The request: Please write out lines from the listing word for word, starting at the line that contains "Where should I click to: Click the Buy" and ending with the line that contains "pyautogui.click(x=53, y=110)". Include both of those lines.

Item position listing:
-------

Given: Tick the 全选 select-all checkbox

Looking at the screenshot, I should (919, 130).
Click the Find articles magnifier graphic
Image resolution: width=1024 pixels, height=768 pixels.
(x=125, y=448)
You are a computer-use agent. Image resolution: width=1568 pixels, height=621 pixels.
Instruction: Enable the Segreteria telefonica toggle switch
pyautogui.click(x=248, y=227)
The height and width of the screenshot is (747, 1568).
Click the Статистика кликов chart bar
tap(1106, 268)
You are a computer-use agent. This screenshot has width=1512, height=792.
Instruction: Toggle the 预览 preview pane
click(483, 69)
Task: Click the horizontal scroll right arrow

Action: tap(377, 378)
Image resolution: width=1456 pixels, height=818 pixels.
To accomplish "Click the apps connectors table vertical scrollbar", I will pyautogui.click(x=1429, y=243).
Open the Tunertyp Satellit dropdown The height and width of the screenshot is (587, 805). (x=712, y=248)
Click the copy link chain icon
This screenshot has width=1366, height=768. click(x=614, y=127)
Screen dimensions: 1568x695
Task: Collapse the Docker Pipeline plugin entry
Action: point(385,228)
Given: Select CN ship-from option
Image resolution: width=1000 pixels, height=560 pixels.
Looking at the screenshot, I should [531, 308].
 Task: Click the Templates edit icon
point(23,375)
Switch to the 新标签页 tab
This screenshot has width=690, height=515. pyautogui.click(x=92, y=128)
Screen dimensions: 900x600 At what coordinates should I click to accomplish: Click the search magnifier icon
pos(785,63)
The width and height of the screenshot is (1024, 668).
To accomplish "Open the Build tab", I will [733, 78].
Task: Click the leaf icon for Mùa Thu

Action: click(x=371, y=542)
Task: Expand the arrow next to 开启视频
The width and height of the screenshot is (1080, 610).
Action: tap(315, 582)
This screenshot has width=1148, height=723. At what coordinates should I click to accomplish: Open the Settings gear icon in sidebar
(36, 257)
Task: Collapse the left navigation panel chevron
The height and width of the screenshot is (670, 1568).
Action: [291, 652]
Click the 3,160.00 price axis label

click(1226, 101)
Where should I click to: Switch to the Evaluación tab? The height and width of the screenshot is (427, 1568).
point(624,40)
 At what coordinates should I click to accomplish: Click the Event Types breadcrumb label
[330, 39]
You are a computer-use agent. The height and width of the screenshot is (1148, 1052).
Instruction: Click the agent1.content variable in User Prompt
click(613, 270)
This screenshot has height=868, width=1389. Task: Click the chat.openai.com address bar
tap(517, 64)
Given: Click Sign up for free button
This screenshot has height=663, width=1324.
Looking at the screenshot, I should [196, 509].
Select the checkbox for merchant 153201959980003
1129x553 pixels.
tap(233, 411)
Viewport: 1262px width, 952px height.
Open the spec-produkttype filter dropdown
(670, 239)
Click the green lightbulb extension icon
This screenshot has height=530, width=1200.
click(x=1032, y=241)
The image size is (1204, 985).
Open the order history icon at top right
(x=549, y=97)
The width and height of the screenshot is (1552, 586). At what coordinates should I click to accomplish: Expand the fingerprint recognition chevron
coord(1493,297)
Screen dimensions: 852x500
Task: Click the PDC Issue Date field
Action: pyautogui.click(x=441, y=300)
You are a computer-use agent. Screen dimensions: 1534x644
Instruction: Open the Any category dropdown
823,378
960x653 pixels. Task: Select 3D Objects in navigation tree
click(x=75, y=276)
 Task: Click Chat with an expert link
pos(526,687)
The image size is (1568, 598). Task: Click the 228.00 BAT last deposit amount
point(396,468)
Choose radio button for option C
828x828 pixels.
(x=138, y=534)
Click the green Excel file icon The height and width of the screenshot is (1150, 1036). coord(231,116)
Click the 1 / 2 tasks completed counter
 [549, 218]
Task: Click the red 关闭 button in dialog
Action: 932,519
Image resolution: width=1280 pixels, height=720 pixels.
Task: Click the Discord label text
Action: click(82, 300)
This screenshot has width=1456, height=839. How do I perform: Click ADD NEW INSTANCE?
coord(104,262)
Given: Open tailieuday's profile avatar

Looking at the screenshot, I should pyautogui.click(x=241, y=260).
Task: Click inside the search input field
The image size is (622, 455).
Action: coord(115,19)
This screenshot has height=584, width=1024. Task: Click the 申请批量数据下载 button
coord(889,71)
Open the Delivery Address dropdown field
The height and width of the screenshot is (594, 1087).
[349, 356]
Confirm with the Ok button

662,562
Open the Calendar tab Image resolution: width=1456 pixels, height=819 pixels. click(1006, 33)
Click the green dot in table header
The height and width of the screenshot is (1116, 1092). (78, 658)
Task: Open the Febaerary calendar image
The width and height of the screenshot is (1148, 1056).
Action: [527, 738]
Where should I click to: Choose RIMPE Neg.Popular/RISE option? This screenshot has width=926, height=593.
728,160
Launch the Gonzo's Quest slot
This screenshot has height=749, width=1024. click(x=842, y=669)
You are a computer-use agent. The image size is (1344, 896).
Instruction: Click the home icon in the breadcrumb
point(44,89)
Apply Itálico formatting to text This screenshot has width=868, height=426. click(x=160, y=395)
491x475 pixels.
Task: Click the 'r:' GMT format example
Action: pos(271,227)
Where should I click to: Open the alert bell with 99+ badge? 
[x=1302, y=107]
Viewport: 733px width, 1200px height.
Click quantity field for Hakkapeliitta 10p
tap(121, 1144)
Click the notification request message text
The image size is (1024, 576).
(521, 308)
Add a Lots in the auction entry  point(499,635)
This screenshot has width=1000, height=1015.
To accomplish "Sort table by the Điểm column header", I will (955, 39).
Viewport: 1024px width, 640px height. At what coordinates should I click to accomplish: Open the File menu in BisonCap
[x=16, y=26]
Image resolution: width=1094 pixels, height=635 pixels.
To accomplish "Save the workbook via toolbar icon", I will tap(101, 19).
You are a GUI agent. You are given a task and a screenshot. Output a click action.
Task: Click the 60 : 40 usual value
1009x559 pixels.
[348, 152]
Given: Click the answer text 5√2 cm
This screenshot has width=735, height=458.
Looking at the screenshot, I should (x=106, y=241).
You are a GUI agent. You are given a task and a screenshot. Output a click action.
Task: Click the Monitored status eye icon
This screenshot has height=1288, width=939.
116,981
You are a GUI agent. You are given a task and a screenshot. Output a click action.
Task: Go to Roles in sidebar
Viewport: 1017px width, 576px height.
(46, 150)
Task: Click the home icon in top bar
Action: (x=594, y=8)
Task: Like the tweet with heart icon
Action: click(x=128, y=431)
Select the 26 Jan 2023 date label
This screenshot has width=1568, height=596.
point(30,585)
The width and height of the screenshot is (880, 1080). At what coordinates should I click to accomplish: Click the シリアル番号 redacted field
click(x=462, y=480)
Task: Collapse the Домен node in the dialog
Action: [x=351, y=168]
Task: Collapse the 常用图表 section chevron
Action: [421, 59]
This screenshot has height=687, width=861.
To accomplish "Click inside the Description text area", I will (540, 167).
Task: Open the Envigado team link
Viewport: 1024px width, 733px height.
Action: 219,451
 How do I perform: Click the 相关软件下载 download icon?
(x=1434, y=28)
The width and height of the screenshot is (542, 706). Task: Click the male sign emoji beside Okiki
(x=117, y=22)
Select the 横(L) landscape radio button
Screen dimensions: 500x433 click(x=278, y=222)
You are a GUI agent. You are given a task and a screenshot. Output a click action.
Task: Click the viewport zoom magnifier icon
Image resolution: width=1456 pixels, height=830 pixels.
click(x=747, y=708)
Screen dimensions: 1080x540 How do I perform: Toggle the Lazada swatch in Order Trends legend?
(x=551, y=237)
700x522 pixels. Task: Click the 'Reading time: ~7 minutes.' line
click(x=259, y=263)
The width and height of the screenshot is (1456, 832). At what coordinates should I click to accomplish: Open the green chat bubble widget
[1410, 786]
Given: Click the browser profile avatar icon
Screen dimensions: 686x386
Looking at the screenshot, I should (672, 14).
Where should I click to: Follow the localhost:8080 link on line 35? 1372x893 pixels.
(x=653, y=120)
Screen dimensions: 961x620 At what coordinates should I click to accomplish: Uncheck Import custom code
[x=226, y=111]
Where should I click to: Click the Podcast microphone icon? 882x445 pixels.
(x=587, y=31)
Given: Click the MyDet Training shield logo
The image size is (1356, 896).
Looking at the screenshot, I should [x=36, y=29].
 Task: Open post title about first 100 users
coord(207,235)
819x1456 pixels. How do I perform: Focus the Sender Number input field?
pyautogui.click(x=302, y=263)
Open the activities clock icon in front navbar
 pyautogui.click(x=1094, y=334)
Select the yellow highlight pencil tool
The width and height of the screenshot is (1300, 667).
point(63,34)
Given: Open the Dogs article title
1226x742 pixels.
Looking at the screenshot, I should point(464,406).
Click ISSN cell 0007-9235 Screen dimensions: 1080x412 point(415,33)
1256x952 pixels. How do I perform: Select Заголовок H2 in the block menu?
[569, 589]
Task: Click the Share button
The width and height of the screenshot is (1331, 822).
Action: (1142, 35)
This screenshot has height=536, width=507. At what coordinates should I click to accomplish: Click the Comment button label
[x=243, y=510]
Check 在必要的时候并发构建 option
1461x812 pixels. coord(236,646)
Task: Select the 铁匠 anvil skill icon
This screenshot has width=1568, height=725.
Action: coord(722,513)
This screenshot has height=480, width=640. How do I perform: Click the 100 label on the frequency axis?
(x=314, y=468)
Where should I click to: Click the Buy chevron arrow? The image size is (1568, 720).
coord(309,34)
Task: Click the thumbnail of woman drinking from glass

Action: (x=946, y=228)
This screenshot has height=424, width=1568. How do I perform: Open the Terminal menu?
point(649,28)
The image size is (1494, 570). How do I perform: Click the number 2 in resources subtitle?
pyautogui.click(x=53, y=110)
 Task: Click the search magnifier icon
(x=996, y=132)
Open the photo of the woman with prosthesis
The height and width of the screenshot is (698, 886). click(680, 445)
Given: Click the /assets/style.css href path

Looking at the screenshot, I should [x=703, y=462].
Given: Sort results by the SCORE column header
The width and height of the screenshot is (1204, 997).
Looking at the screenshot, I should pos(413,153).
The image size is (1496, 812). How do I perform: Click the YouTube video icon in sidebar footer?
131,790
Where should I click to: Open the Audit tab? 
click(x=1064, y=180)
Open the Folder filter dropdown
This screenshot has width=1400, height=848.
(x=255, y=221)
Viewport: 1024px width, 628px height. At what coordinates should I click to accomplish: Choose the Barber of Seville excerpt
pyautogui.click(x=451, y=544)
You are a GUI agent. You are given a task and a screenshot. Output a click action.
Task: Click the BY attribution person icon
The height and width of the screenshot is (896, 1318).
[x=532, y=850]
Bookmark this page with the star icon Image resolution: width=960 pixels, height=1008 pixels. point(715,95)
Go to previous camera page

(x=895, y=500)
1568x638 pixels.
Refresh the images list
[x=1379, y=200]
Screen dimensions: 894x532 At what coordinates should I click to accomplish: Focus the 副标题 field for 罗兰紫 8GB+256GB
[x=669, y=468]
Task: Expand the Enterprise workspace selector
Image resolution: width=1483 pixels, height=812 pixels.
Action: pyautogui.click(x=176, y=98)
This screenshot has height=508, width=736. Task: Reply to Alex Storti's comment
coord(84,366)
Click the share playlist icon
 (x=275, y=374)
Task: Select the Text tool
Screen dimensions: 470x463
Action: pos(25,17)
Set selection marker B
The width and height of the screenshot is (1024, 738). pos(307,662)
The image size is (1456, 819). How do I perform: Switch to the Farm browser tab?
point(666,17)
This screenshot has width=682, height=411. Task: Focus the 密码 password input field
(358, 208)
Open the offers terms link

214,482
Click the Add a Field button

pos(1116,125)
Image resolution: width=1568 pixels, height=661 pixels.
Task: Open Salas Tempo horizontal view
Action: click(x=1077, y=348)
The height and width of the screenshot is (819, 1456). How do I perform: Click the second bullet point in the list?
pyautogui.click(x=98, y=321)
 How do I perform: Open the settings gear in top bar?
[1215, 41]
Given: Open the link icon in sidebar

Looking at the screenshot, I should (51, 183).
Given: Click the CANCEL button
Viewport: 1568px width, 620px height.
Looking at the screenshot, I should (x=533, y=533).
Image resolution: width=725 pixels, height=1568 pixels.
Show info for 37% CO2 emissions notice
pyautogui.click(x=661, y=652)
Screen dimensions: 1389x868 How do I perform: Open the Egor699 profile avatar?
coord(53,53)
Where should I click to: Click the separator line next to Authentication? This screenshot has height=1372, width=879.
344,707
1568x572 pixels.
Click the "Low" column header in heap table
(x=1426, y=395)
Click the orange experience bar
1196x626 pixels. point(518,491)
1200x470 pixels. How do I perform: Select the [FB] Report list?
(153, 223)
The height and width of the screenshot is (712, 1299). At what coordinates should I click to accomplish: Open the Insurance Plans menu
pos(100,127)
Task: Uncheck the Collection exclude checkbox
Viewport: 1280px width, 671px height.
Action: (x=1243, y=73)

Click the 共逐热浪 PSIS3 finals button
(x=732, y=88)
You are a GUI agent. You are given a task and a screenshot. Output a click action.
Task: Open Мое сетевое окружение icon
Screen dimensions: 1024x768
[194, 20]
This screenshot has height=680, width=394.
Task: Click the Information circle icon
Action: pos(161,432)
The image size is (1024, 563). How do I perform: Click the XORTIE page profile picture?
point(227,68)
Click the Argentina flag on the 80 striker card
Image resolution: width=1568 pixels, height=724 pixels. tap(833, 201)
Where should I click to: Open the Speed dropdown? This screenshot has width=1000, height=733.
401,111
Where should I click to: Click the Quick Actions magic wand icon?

-------

Task response:
Where should I click to: Click the Buy chevron arrow? The image size is (1568, 720).
coord(309,34)
Task: Click the thumbnail of woman drinking from glass

Action: (x=946, y=228)
This screenshot has height=424, width=1568. How do I perform: Open the Terminal menu?
point(649,28)
The image size is (1494, 570). How do I perform: Click the number 2 in resources subtitle?
pyautogui.click(x=53, y=110)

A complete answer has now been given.